Guasa

Ignacio Camacho-ABC

  • Una sociedad desasosegada por quedarse sin whatsapp una tarde está inhabilitada para afrontar adversidades graves

Colapsó de golpe el universo Zuckerberg -WhatsApp, Instagram, Facebook-, víctima de un sabotaje ‘hacker’ o de un fallo técnico, y durante media jornada buena parte de la sociedad, y dentro de ella una generación entera desacostumbrada al silencio, sufrió una especie de crisis de ansiedad, un hormigueo de desasosiego en los dedos forzosamente quietos. Como ya nadie lee los sms volvieron a sonar los teléfonos, igual que en los días amargos del confinamiento. La conversación recuperó una calidez de voz humana, sin emoticonos ni abreviaturas ni ‘memes’ de por medio: simplemente personas comunicándose en directo. Y todo lo que podía esperar esperó, y no pasó apenas nada salvo que quedó al descubierto cuánto hay de superfluo en ese cotidiano coloquio cibernético, en el automatismo hueco que se ha ido apoderando sin que lo notemos de una porción irrecuperable de nuestra atención y de nuestro tiempo.

Comentaba con Albiac la lección de filosofía elemental latente en ese súbito vacío capaz de sumir en el desconcierto a una población desprovista del mínimo sentido del estoicismo necesario para encajar una leve alteración de sus rutinas, un superficial contratiempo repentino. Pero también queda una advertencia más profunda sobre el peligro de desarme moral, psicológico y técnico de un mundo construido alrededor de una convicción de blindaje ficticio. El lunes se ‘cayeron’ -o fueron atacadas- las redes sociales; mañana pueden ser las conexiones bancarias o los sistemas que guían las líneas de transporte y sostienen las infraestructuras básicas. Ha ocurrido de hecho, aunque en incidentes de pequeña o mediana escala a menudo ignorados por una opinión pública desavisada o renuente a aceptar el grado de incertidumbre que rige su existencia ordinaria. Y toda la política actual está orientada a disipar la conciencia de amenaza, a proporcionar a los ciudadanos una sensación de seguridad completa que constituye una enorme falacia. El día que fallen de verdad los soportes tecnológicos de la actividad contemporánea sí que va a haber ‘guasa’.
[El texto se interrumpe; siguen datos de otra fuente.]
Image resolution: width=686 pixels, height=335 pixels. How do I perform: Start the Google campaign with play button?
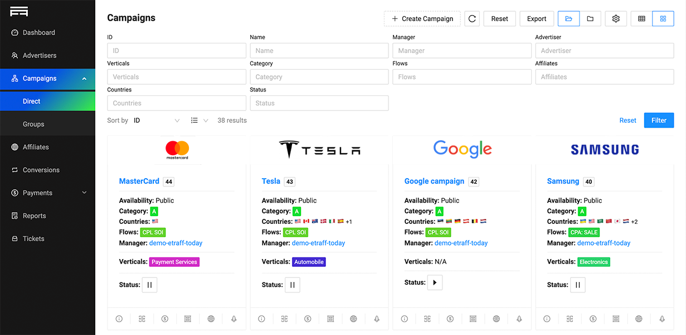click(x=435, y=283)
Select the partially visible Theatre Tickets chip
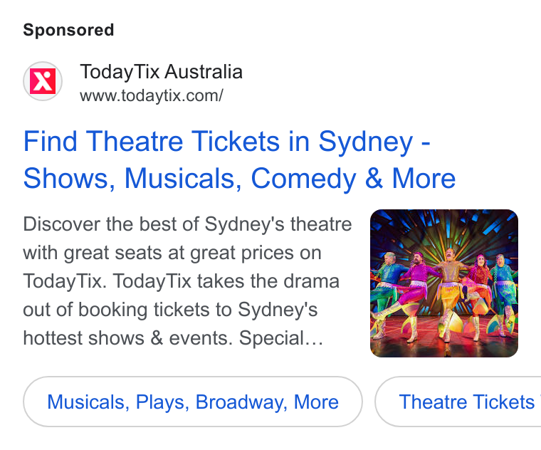This screenshot has width=541, height=450. click(458, 402)
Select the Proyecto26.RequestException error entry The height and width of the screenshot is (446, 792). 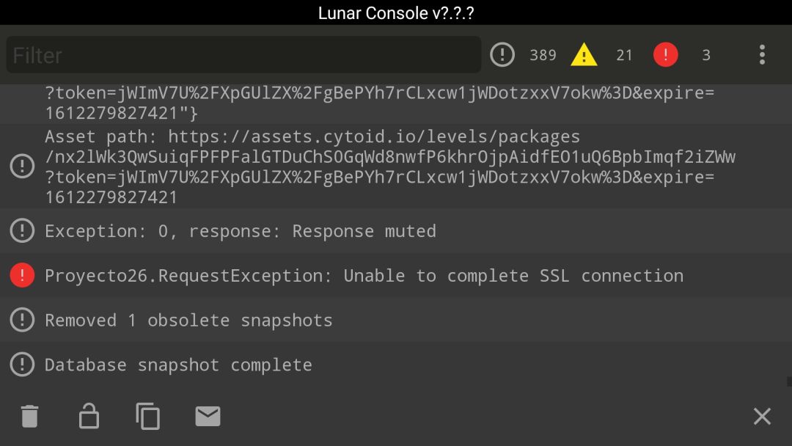(396, 275)
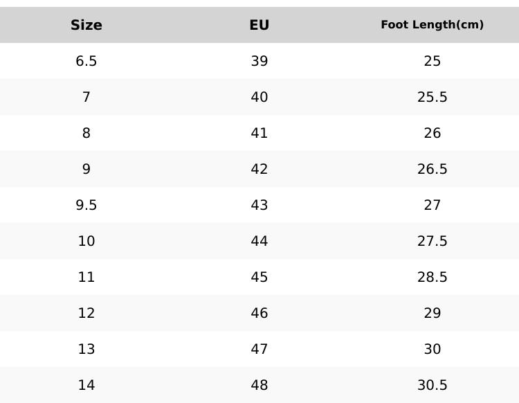
Task: Select the 27.5 foot length cell
Action: [x=432, y=241]
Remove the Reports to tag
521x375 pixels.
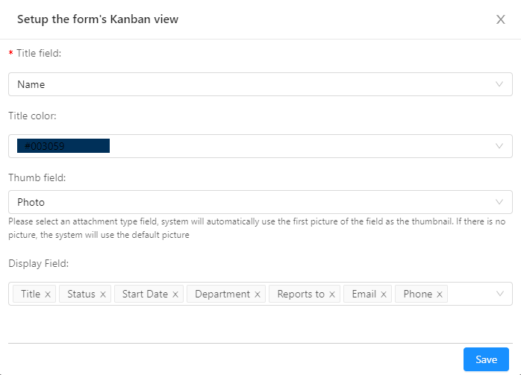[332, 294]
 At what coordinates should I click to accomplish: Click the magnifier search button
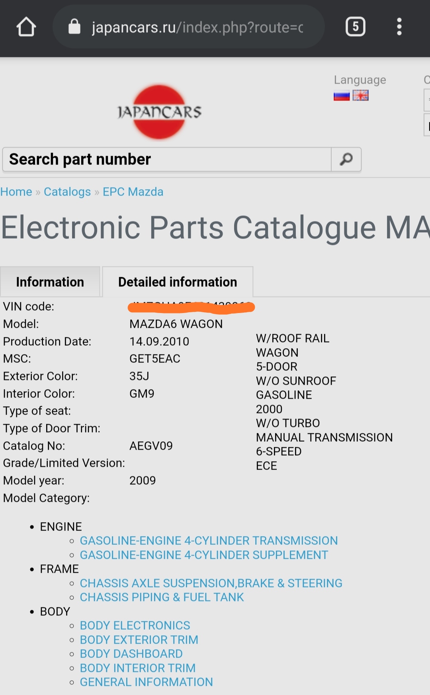(346, 159)
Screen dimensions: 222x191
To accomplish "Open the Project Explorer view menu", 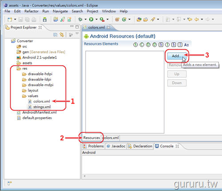I will [77, 33].
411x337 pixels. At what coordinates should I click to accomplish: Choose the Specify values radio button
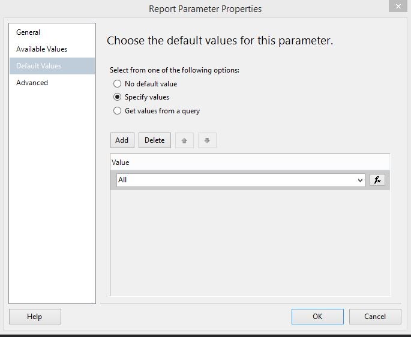(x=118, y=97)
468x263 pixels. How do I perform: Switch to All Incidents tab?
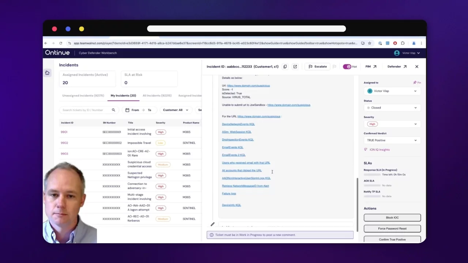[x=157, y=96]
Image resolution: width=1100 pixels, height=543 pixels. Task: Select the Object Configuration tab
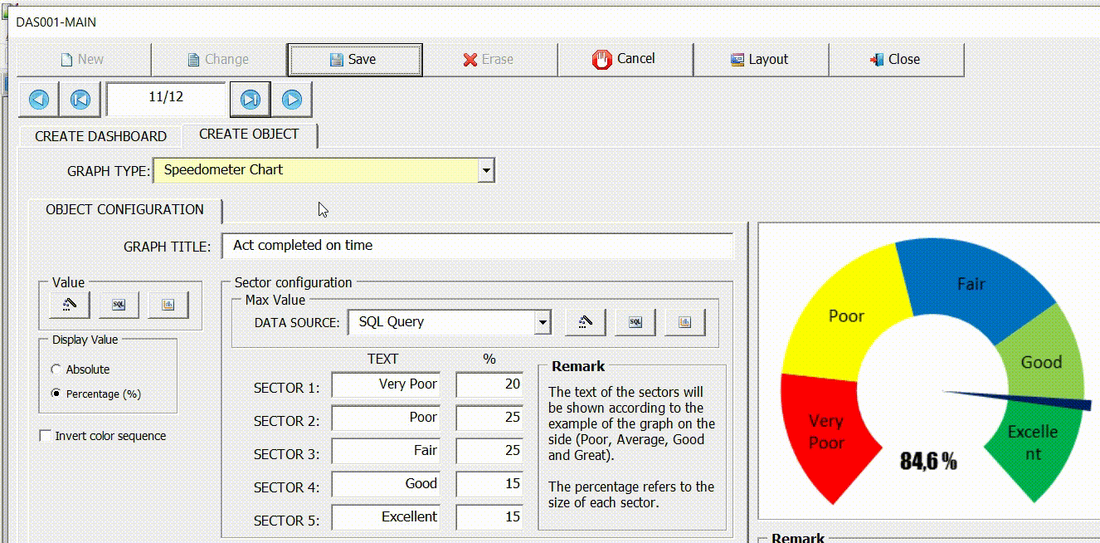[124, 209]
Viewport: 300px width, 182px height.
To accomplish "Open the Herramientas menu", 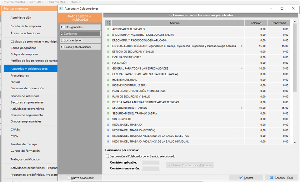I will (x=56, y=2).
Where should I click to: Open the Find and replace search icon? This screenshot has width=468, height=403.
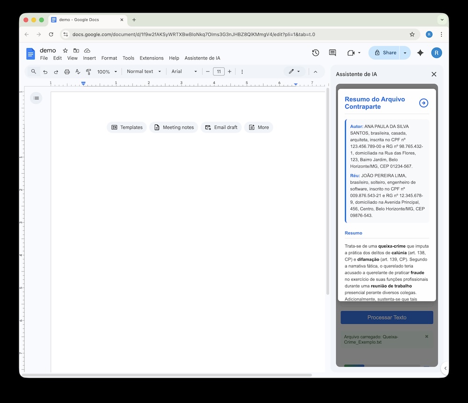coord(33,72)
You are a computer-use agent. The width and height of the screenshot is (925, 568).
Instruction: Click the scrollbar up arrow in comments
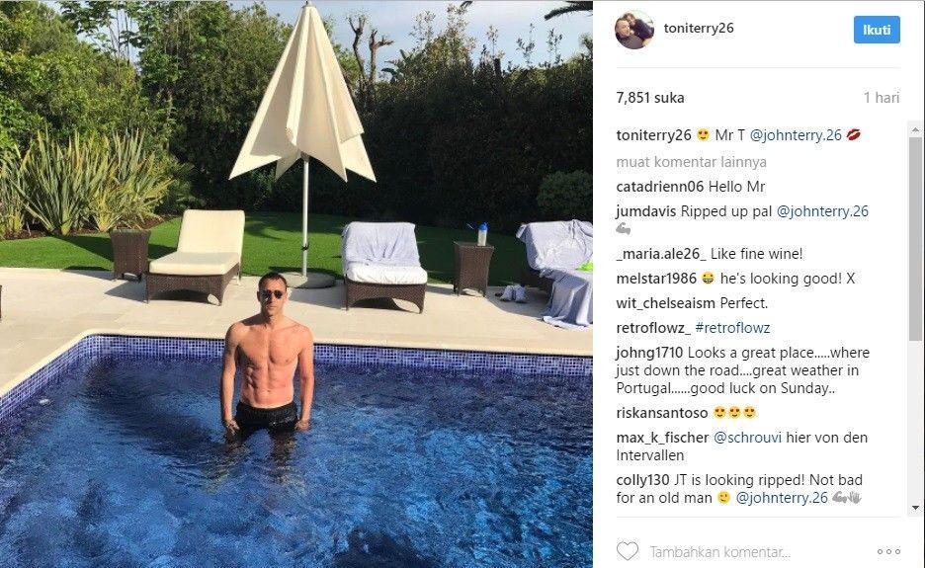(x=915, y=129)
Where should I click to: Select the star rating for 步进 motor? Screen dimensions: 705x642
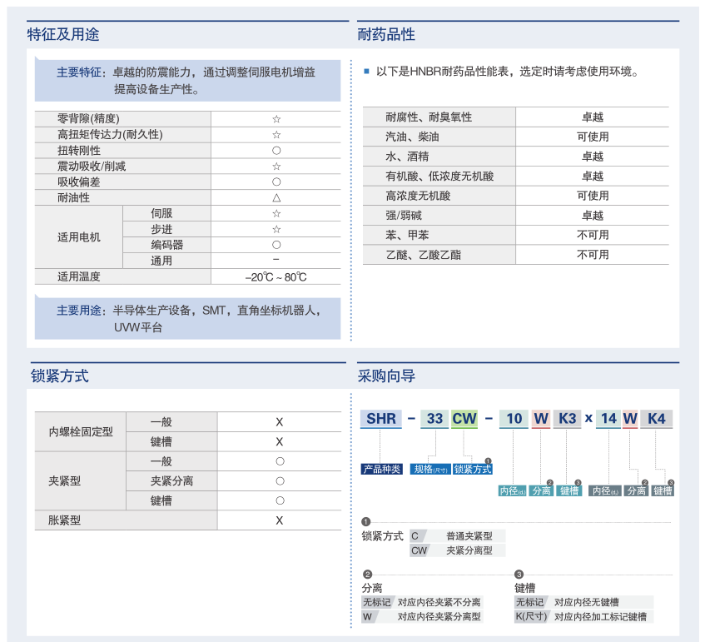[276, 229]
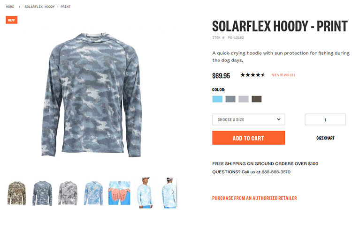Select the slate gray-blue color swatch
This screenshot has width=352, height=237.
[x=230, y=99]
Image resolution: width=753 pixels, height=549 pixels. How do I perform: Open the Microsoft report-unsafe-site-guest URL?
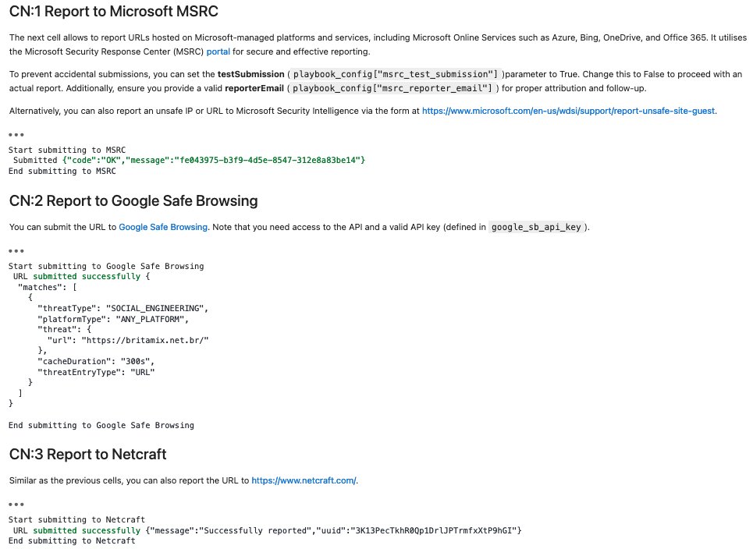click(568, 111)
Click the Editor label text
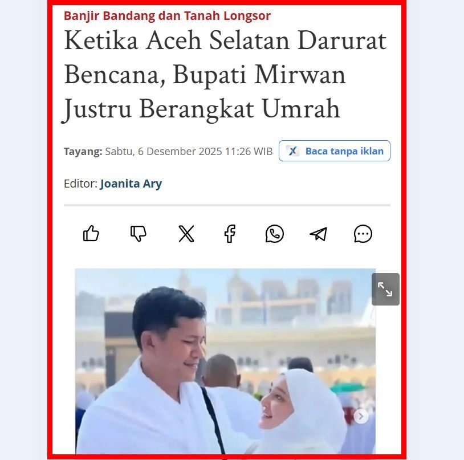 [x=80, y=184]
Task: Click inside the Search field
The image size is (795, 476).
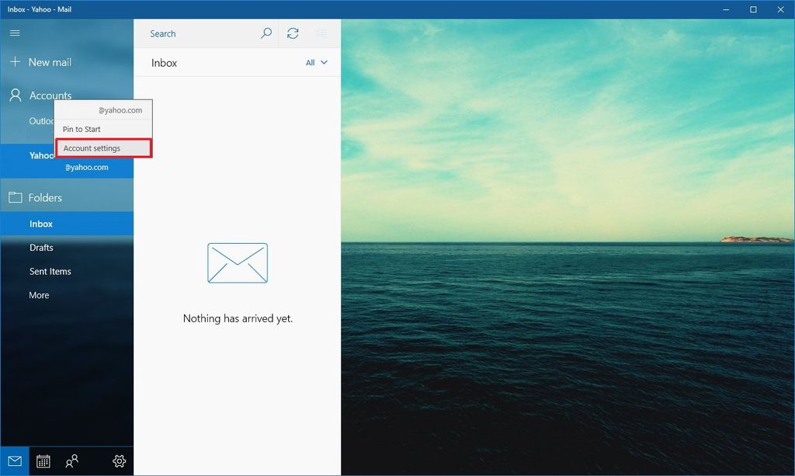Action: [194, 33]
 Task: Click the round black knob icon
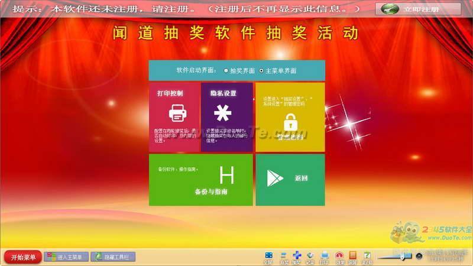click(x=419, y=256)
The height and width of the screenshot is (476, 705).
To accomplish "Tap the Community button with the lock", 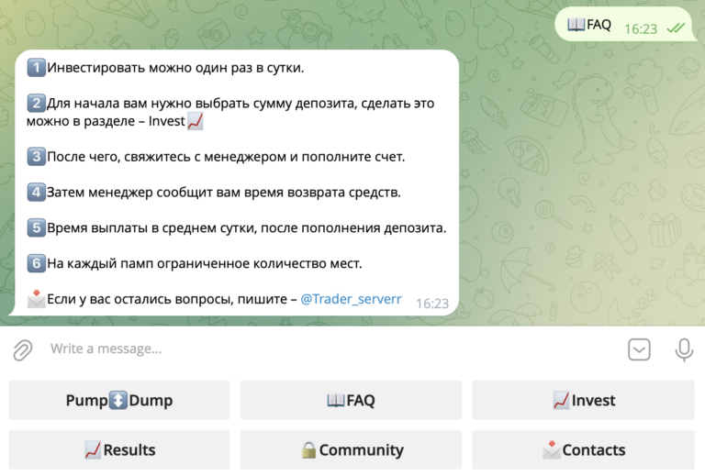I will [x=351, y=449].
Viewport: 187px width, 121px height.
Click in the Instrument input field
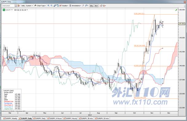coord(8,6)
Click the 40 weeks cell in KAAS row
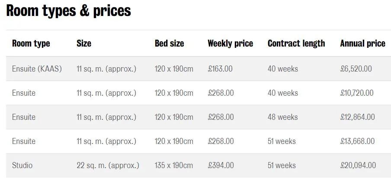Screen dimensions: 391x178 click(x=283, y=69)
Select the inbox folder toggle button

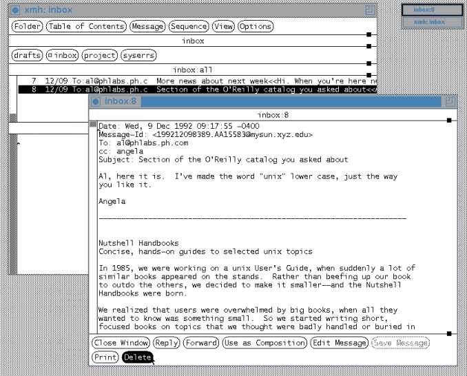pyautogui.click(x=62, y=55)
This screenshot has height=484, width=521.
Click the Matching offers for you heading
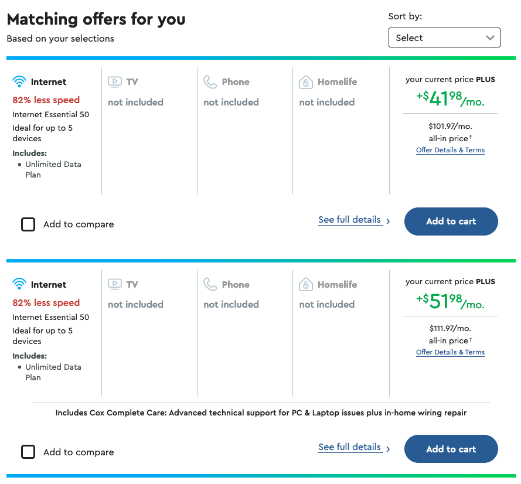96,19
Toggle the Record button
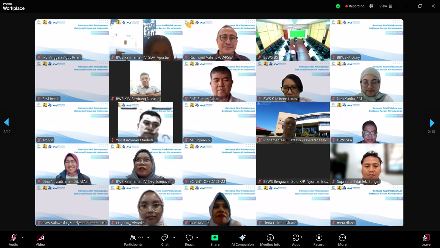 [x=319, y=240]
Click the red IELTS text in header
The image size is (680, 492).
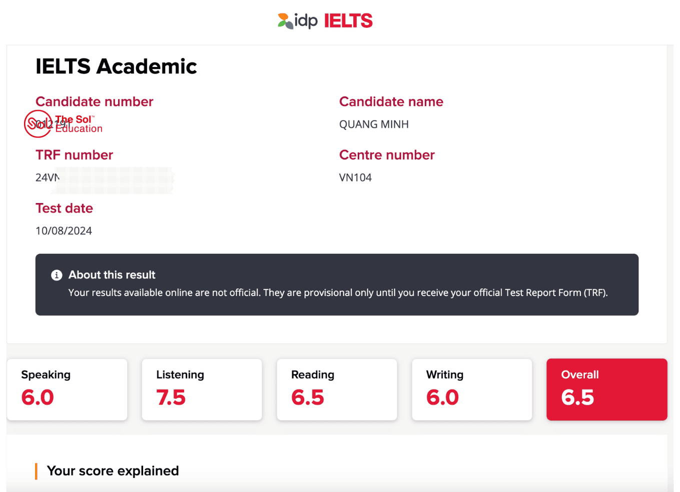348,21
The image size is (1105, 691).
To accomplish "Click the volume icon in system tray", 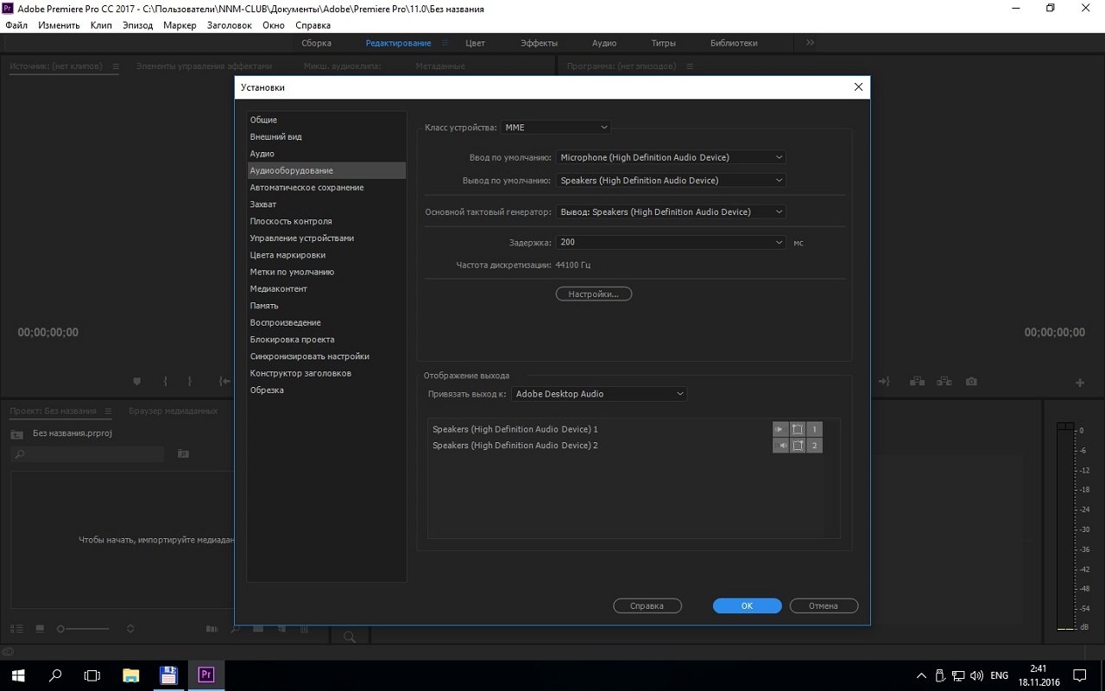I will click(x=976, y=675).
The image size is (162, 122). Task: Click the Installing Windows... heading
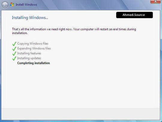coord(30,17)
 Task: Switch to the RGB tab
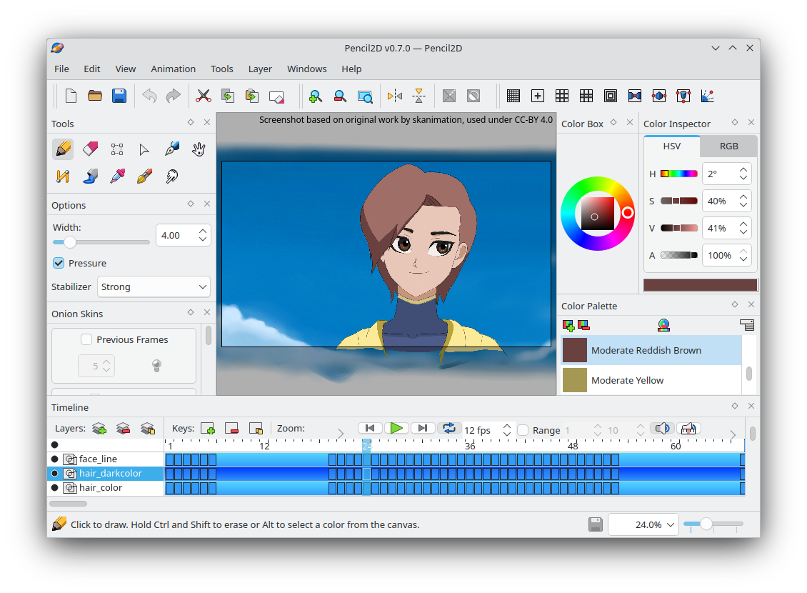coord(728,146)
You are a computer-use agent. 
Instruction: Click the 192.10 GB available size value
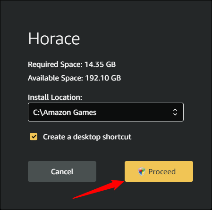point(103,78)
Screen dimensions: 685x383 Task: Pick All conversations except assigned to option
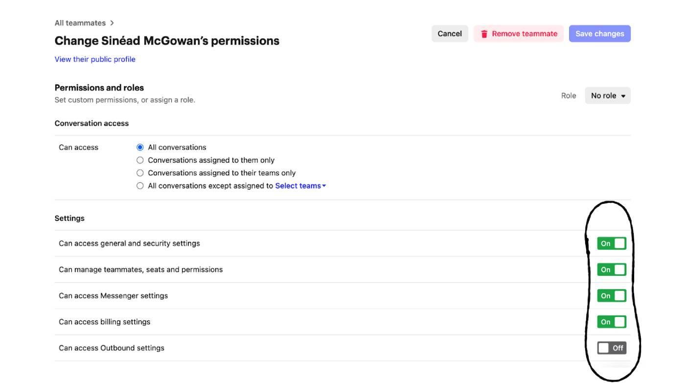click(x=140, y=186)
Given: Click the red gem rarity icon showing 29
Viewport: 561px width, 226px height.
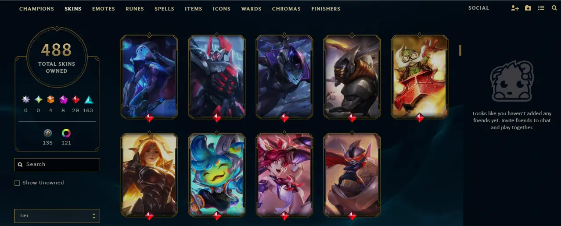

El pensamiento dominante nos inculca la percepción de una solidez colectiva invulnerable, a salvo de contingencias, azares, descalabros y hasta catástrofes. Y acomodados en ella nos hemos vuelto débiles ante la dificultad, ineficaces contra las adversidades genéricas o individuales, inermes no ya para afrontar problemas graves sino para gestionar percances tan nimios como quedarnos durante una tarde sin una simple aplicación de mensajes. El vértigo del desarrollo ha creado una mentalidad social de estímulo inmediato, con un umbral de resistencia muy bajo y un concepto de la vida como sucesión espasmódica de pulsaciones en un mando. Sólo que a veces el mando está averiado o no responde lo bastante rápido. Y entonces se echan en falta los valores olvidados en la alegre ausencia de un aprendizaje del fracaso.